Wednesday, June 22, 2011

Time Shift-The Kneale Tapes- Nigel Kneale (2003)

Way too brief look at the life and work of writer Nigel Kneale who changed television programs and the notions of science fiction in the 1950's and 60's.

Kneale started out writing short stories set on his Isle of Man. His publisher wanted him to follow it up with a novel, Kneale wanted to try and write for the infant television.

His fame came when the BBC had a program go belly up and they needed something to fill the slot, so Kneale pitched the idea for the Quatermass Experiment. It was a radical departure from anything on TV at the time. Here was a show that was more than what the BBC was doing at the time, which was essentially Radio with pictures. In one huge move Kneale changed the face of television by using the medium as best as possible and by presenting adult heroes for adults.

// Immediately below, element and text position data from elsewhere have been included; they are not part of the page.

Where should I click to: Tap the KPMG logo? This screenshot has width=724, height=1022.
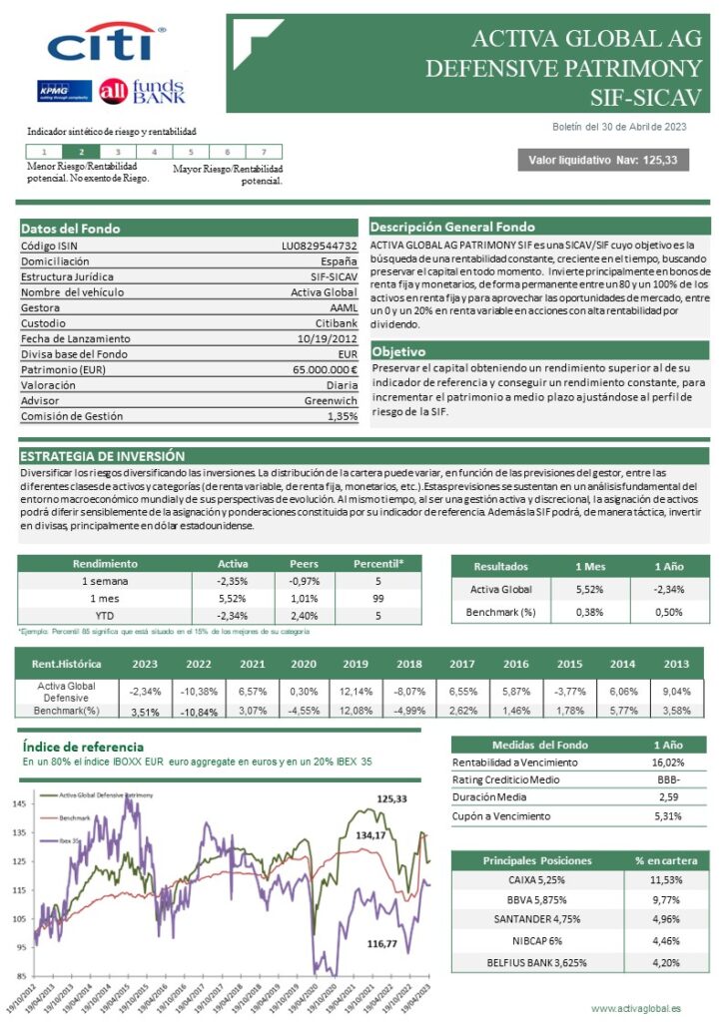pos(64,91)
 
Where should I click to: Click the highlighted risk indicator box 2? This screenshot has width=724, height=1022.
pos(81,152)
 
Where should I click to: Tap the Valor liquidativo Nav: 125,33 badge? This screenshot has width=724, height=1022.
pos(602,160)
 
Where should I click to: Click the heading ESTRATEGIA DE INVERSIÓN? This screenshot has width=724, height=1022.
pos(103,455)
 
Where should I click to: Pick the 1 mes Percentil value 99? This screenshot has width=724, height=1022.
pos(379,598)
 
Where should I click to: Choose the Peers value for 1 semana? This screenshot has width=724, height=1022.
pos(304,581)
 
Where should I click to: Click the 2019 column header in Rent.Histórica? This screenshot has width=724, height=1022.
pos(355,664)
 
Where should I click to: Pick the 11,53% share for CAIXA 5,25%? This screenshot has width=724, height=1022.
pos(665,880)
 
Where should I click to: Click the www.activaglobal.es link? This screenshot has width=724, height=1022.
pos(635,1009)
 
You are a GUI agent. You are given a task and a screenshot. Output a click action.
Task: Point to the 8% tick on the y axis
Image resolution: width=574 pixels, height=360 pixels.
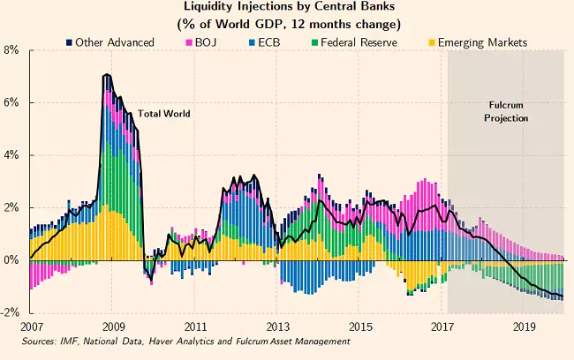[13, 50]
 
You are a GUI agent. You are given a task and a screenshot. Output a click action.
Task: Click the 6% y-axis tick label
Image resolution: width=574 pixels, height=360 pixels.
[13, 102]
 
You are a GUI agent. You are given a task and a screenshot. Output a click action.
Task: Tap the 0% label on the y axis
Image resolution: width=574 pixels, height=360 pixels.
[13, 260]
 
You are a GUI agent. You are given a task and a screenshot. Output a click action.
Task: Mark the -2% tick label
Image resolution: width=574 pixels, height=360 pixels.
[11, 312]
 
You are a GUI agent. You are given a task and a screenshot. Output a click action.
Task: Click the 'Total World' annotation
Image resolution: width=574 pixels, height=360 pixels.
[163, 114]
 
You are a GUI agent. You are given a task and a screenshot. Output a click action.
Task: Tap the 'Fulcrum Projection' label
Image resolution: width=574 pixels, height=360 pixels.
[508, 111]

The show was a huge success and the film got lots of attention for it's mixing of horror and science fiction. Rarely had anything been done so graphically. The people and even the BBC were horrified. (The BBC wanted no part of Kneales monster so Kneale had to make the costume and the creature himself)

From there Kneale went on to do an adaptation of 1984 that horrified the country, but had one big fan, the Queen.

The film uses a mix of clips, interviews with experts and with the man himself, to show that Kneale was working decades ahead of everyone else. We see how his Year of the Sex Olympics predates reality TV by a good thirty years. We also see how the stories of superstition and fantasy having a "real" basis gave birth to TV shows like The X-Files (Which tried to get him to write for it but was turned down).

This is a super little film about the man and his work. The only problem is that at 40 minutes it's way too short. Things blow by and we get only passing references to several stories he did. I understand that it was the limits of TV slot it was produced for, but at the same time here is a man who changed culture and he deserves more.

If you can find a copy this is definitely worth a look. I picked one up from a collector at a nostalgia show.

1 comment:

  1. Kneale was probably one of the most significant writers in the history of television. He was the first person to actually explore the boundaries of what could be done with the medium in terms of location filmed inserts and the sheer bumms on couches value of the cliff-hanger ending. Despite the fact that he apparently despised "Doctor Who", in many ways, he is as much responsible for it as the people who usually get the credit for creating it. He created the tropes that it uses and I suspect most current writers of it would cite his work as an influence.

    As an aside, the first serial was simply called "Quatermass". "The Quatermass Experiment" was a sequel made a year later followed the year after by, (for my money at least,) his magnum opus "Quatermass and the Pit".